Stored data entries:
::::
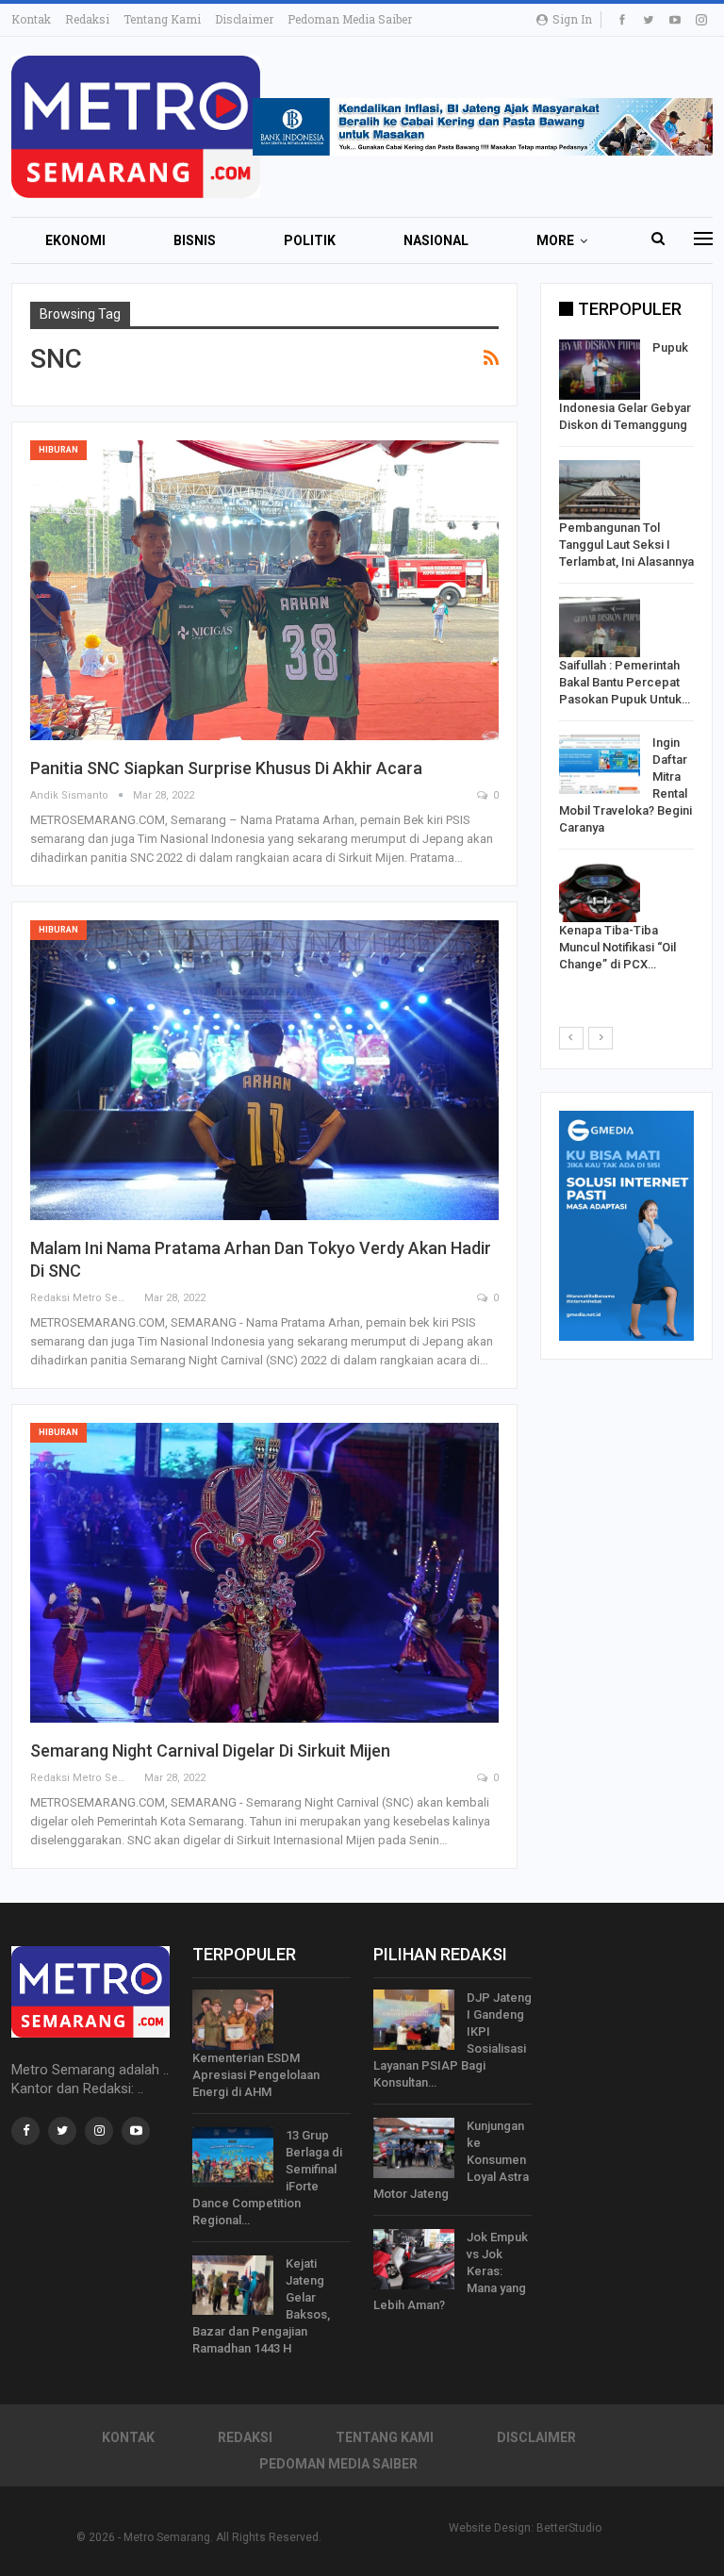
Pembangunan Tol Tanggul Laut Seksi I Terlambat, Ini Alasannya (626, 544)
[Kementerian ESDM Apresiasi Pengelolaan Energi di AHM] (232, 2020)
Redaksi (87, 18)
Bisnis (194, 240)
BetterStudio (568, 2528)
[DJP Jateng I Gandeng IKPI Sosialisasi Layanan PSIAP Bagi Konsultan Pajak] (413, 2020)
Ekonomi (75, 240)
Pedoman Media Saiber (350, 18)
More (555, 240)
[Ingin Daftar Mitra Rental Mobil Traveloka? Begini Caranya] (599, 765)
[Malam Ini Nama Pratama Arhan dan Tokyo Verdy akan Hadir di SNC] (264, 1070)
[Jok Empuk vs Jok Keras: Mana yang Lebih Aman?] (413, 2259)
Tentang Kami (162, 18)
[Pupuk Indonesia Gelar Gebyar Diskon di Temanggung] (599, 369)
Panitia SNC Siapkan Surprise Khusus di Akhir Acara (226, 768)
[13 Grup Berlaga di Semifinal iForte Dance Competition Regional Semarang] (232, 2157)
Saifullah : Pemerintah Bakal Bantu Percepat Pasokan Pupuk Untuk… (624, 682)
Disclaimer (244, 18)
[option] (626, 660)
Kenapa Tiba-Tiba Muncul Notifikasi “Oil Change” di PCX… (617, 947)
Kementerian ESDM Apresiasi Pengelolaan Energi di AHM (256, 2075)
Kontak (31, 18)
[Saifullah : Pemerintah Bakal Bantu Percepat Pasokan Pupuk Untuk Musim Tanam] (599, 627)
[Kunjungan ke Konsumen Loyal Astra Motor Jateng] (413, 2148)
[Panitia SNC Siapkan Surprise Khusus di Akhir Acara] (264, 590)
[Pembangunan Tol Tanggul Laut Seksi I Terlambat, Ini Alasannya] (599, 490)
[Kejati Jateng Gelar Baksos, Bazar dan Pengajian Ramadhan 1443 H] (232, 2285)
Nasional (436, 240)
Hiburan (58, 449)
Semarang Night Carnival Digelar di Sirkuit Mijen (210, 1750)
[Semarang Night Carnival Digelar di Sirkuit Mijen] (264, 1573)
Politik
::::
### ABOUT THIS TASK
Without any pictures, output the entries above exactly as they appear.

### PROBLEM SOLUTION
Pembangunan Tol Tanggul Laut Seksi I Terlambat, Ini Alasannya (626, 544)
[Kementerian ESDM Apresiasi Pengelolaan Energi di AHM] (232, 2020)
Redaksi (87, 18)
Bisnis (194, 240)
BetterStudio (568, 2528)
[DJP Jateng I Gandeng IKPI Sosialisasi Layanan PSIAP Bagi Konsultan Pajak] (413, 2020)
Ekonomi (75, 240)
Pedoman Media Saiber (350, 18)
More (555, 240)
[Ingin Daftar Mitra Rental Mobil Traveloka? Begini Caranya] (599, 765)
[Malam Ini Nama Pratama Arhan dan Tokyo Verdy akan Hadir di SNC] (264, 1070)
[Jok Empuk vs Jok Keras: Mana yang Lebih Aman?] (413, 2259)
Tentang Kami (162, 18)
[Pupuk Indonesia Gelar Gebyar Diskon di Temanggung] (599, 369)
Panitia SNC Siapkan Surprise Khusus di Akhir Acara (226, 768)
[13 Grup Berlaga di Semifinal iForte Dance Competition Regional Semarang] (232, 2157)
Saifullah : Pemerintah Bakal Bantu Percepat Pasokan Pupuk Untuk… (624, 682)
Disclaimer (244, 18)
[option] (626, 660)
Kenapa Tiba-Tiba Muncul Notifikasi “Oil Change” di PCX… (617, 947)
Kementerian ESDM Apresiasi Pengelolaan Energi di AHM (256, 2075)
Kontak (31, 18)
[Saifullah : Pemerintah Bakal Bantu Percepat Pasokan Pupuk Untuk Musim Tanam] (599, 627)
[Kunjungan ke Konsumen Loyal Astra Motor Jateng] (413, 2148)
[Panitia SNC Siapkan Surprise Khusus di Akhir Acara] (264, 590)
[Pembangunan Tol Tanggul Laut Seksi I Terlambat, Ini Alasannya] (599, 490)
[Kejati Jateng Gelar Baksos, Bazar dan Pengajian Ramadhan 1443 H] (232, 2285)
Nasional (436, 240)
Hiburan (58, 449)
Semarang Night Carnival Digelar di Sirkuit Mijen (210, 1750)
[Semarang Night Carnival Digelar di Sirkuit Mijen] (264, 1573)
Politik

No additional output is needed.